| Selection |
* * * * * * *
Respect the child. Be not too much his parent. Trespass not on his solitude. -Ralph Waldo Emerson
AGAINST THE ADVICE of lots of people, I didn't write this book for you. I wrote it for teenagers. I wrote it for teenagers because I wished that when I was a teenager someone had written it for me. I wrote it for teenagers because my memory and experience insist that teenagers are as fully human as adults. I wrote it for teenagers because I found an appalling dearth of respectful, serious nonfiction for them. In short, I wrote it for teenagers because they are the experts on their own lives.
No, I have not forgotten your child's "place." I know that if you want to, you can probably prevent him from leaving school. I have written this book anyway, in the hope that after careful thought, you will see fit to honor the choice he makes.
Yes, if your son or daughter leaves school, it will change your life. If the experiences of pioneering homeschoolers can predict your future, you will see family relationships deepen; a teenager without eight hours of school and homework has time to make friends with her parents. You will see family relationships heal, uncomplicated by displaced anger about school. You will feel less harshly evaluated according to teenage fashion magazine standards. Depending on your own background and schooling, you may undergo a period of depression, anger, and bitterness. You went to school, after all, and in contrast to your children's unexpected freedom you may feel overwhelmed by a sense of loss -- all the things you could have done with that time, all the choices you never thought you had, all the labels that stuck when schoolpeople put them on you. This funk, if you get it, will eventually give way to a new sense of freedom -- at least mine did. You can't change the past, but you can change the present. You can peel the labels off, you can start making real choices, you have the rest of your life to live.
Homeschooling parents of teenagers are rarely teachers, in the school sense of the word, and this book never suggests that you forsake your own career or interests in order to learn calculus (etc.) fast enough to "teach" it Healthy kids can teach themselves what they need to know, through books, various people, thinking, and other means. (A freshly unschooled person may at first be a lousy learner, like cigarettes, school-style passivity can be a slow habit to kick.)
Nevertheless, you will probably find yourself more involved than before with your son's or daughter's education. If you have helped with or supervised your children's homework, or stayed in close touch with their teachers, homeschooling need not drain your energy any more than that. Your role will change, however. No longer is it your job to nag or lecture; instead, you answer questions and help find people or resources to answer the questions that you can't answer. Instead, when your daughter starts sketching castles, you introduce her to the architect you know or tell her about the lecture on medieval life that you saw advertised in the paper.
* * * * * * *
| Data entries |

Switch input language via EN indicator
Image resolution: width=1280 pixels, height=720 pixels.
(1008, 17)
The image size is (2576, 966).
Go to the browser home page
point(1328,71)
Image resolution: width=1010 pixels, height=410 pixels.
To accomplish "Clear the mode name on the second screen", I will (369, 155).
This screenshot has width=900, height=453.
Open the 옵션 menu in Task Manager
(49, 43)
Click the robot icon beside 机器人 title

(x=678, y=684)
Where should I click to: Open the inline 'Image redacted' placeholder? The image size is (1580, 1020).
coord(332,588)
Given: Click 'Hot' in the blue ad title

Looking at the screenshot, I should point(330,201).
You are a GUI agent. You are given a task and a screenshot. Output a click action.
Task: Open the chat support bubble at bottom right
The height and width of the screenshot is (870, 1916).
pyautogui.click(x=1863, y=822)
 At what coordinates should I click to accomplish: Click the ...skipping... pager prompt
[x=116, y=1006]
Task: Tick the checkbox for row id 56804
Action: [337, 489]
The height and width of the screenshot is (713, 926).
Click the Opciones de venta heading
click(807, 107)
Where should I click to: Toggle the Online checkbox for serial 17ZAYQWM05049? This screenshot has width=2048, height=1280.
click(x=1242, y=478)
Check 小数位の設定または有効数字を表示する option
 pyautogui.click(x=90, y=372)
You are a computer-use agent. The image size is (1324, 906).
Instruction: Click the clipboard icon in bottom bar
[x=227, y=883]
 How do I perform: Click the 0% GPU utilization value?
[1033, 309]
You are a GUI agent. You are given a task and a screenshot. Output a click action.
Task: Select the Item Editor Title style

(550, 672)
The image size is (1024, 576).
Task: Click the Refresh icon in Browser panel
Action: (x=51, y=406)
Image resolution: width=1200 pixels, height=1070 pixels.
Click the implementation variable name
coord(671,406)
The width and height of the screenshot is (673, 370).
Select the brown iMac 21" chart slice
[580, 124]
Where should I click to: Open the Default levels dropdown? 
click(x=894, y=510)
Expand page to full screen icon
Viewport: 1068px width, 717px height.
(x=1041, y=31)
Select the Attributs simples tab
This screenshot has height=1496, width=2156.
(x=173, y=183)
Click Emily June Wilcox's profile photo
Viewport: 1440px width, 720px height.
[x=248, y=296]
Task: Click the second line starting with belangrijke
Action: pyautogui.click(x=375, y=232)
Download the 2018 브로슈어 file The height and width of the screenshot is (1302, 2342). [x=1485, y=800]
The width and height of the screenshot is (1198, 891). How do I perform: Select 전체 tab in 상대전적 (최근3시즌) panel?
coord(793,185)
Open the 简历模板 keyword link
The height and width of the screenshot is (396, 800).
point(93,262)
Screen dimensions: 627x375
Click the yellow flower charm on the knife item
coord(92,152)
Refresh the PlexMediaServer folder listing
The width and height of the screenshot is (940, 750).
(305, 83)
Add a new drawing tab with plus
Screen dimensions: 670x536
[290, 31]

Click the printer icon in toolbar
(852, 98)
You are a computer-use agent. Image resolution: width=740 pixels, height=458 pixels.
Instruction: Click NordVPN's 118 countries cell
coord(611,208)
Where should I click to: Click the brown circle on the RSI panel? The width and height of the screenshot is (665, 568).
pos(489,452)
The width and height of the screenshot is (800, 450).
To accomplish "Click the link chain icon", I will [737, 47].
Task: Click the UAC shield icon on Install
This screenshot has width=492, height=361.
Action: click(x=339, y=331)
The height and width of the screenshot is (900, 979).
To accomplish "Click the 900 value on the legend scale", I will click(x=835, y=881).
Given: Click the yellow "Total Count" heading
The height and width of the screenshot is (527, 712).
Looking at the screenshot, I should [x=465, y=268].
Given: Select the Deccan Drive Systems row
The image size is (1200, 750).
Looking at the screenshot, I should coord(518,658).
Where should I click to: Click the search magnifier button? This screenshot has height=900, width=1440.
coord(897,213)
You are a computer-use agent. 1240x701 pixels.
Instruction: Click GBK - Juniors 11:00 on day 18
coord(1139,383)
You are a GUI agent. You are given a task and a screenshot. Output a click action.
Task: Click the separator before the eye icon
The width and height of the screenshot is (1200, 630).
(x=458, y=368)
* * * * * * *
| Objectives |
1. Print the rows from the first one through the line holding "[1033, 309]", inclusive.
2. Give what follows the last sentence of the text on homeschooling teenagers.
The text and the rows have no connection to each other.

| Outputs for the tasks |
1.
Switch input language via EN indicator
Image resolution: width=1280 pixels, height=720 pixels.
(1008, 17)
The image size is (2576, 966).
Go to the browser home page
point(1328,71)
Image resolution: width=1010 pixels, height=410 pixels.
To accomplish "Clear the mode name on the second screen", I will (369, 155).
This screenshot has width=900, height=453.
Open the 옵션 menu in Task Manager
(49, 43)
Click the robot icon beside 机器人 title

(x=678, y=684)
Where should I click to: Open the inline 'Image redacted' placeholder? The image size is (1580, 1020).
coord(332,588)
Given: Click 'Hot' in the blue ad title

Looking at the screenshot, I should point(330,201).
You are a GUI agent. You are given a task and a screenshot. Output a click action.
Task: Open the chat support bubble at bottom right
The height and width of the screenshot is (870, 1916).
pyautogui.click(x=1863, y=822)
 At what coordinates should I click to accomplish: Click the ...skipping... pager prompt
[x=116, y=1006]
Task: Tick the checkbox for row id 56804
Action: [337, 489]
The height and width of the screenshot is (713, 926).
Click the Opciones de venta heading
click(807, 107)
Where should I click to: Toggle the Online checkbox for serial 17ZAYQWM05049? This screenshot has width=2048, height=1280.
click(x=1242, y=478)
Check 小数位の設定または有効数字を表示する option
 pyautogui.click(x=90, y=372)
You are a computer-use agent. The image size is (1324, 906).
Instruction: Click the clipboard icon in bottom bar
[x=227, y=883]
 How do I perform: Click the 0% GPU utilization value?
[1033, 309]

2.
If an unschooled teenager doesn't need teaching from you, what does he need from you? Parenthood, of course, and all the love and stability therein.
Also, help with logistics, as implied in the castle example above. Few people can immediately take complete responsibility for their educations after being forcefully spoonfed for years. Please be willing to make some phone calls to set up meetings or lessons, to tell your kid about events or resources he might not otherwise know about, to draw a map to the planetarium or explain how to use the university library. Also, you will need to accompany your son or daughter through your state's homeschooling legal requirements. Fortunately, every state has support groups to help you make sense of this process.
Also, trust. When you tell your daughter about that upcoming lecture on medieval life, make it clear that you are simply passing along information, not giving an assignment. If you don't believe in her, it won't work. If you give up on her, snoop, push, or frequently anxiously inquire into the status of her algebraic knowledge, you will destroy any chance you had for a healthy family relationship, and you will send her right back to school, where there is so much less to lose.
Part of trusting means respecting your teenager's need for transition time. As Chapter 12 points out, new unschoolers often need time to work through a flood of feelings about school and life, before they can start attending to things "intellectual" or "academic." Ride out the storm with your child. Offer your support, your ideas, your arms. Don't rush him.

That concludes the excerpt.